Three quick questions to Charlotte Becker, Head of Communications & Investor Relations at the cleantech company Climeon, about technology’s role in counteracting climate change and the challenges and opportunities facing the cleantech sector.

Climeon’s activities have the explicit aim of counteracting climate change. What role does technological development play in striving to achieve this aim?

– I am convinced that technological development is the key to counteracting climate change. Few want to lower their current living standards or forgo the ones they are striving to achieve. And the truth is there is already an abundance of technologies, including Climeon’s, that can achieve considerable emission reductions. We just need to implement them quicker.

One goal of the EU’s Green Deal is for the EU to be climate-neutral by 2050. What do you see as the biggest challenges to achieving this goal?

– The major challenge is to implement current technology sufficiently quickly. We know that we must dramatically increase the share of renewable energy. At the same time, when it comes to energy projects, the decision-making and permit-issuing processes are often protracted, and the need for capital is great. Established actors must dare to invest in new technology today, not in a few years when it has proved itself. Climeon’s installations have already saved several thousand tons of CO2, and our ambition is, of course, to continue to be a part of, and contribute to, the energy transition globally.

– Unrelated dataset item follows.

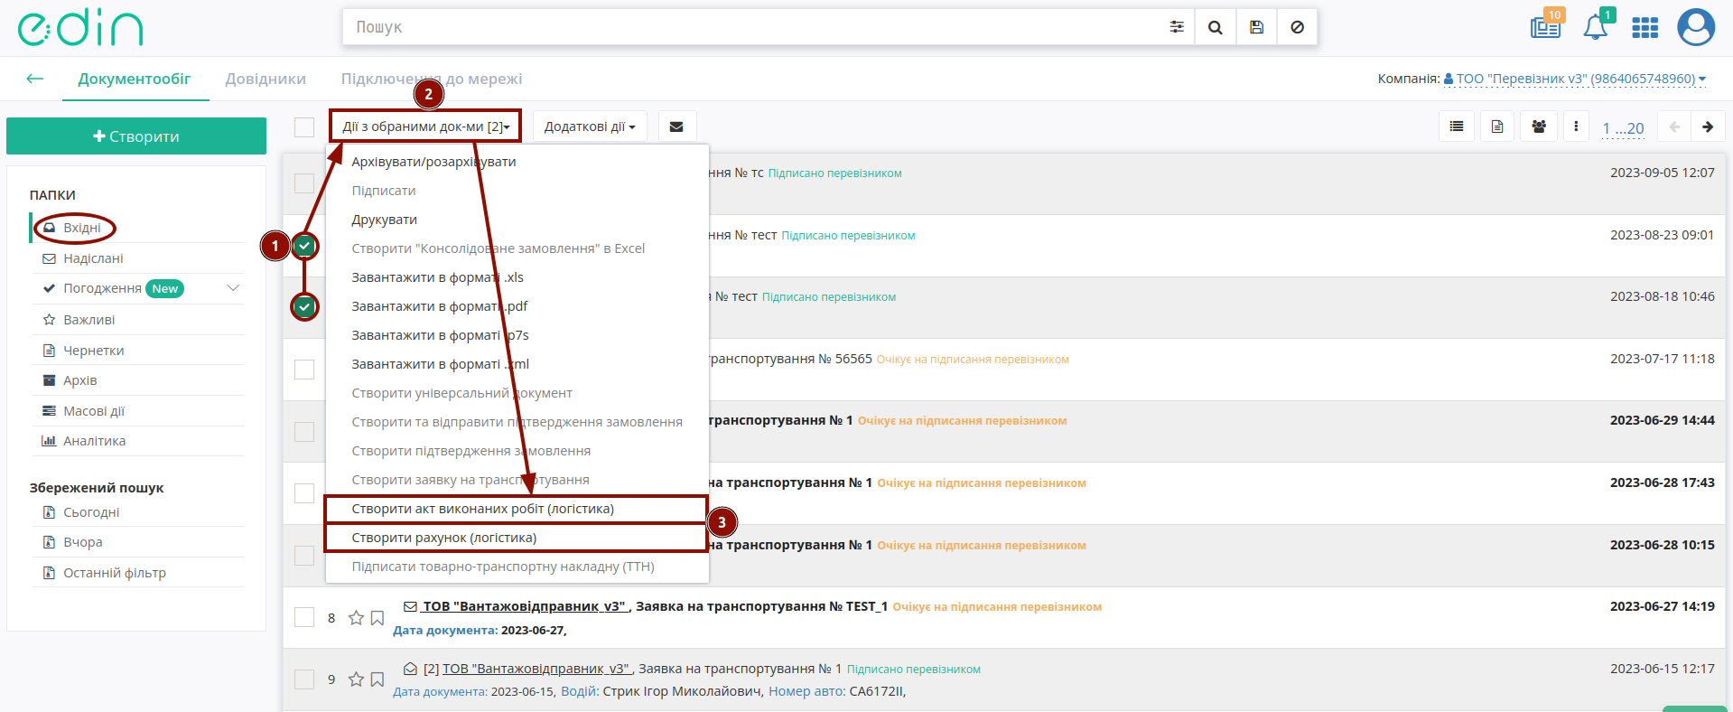Click the Створити button
Screen dimensions: 1733x712
click(x=136, y=136)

In your opinion, what measures taken by decision makers at the national and international level, and by society in general, are needed for the work to bear fruit?

– More than half the energy we produce in the world goes to waste in the form of heat. In industry and the transport sector, there are huge amounts of waste heat that could be used to produce electricity and significantly reduce carbon dioxide emissions. However, so long as wasting energy is inexpensive, it is difficult to create large-scale change. This is where decision makers, nationally and internationally, could really make a difference.Despite the political and media focus on the coronavirus, I also feel that the interest in cleantech and green investments has grown; so we feel hopeful.

Charlotte Becker was interviewed by Johann Arnljots, consultant at New Republic. ‘Three Quick Questions…’ is a series of interviews conducted by New Republic.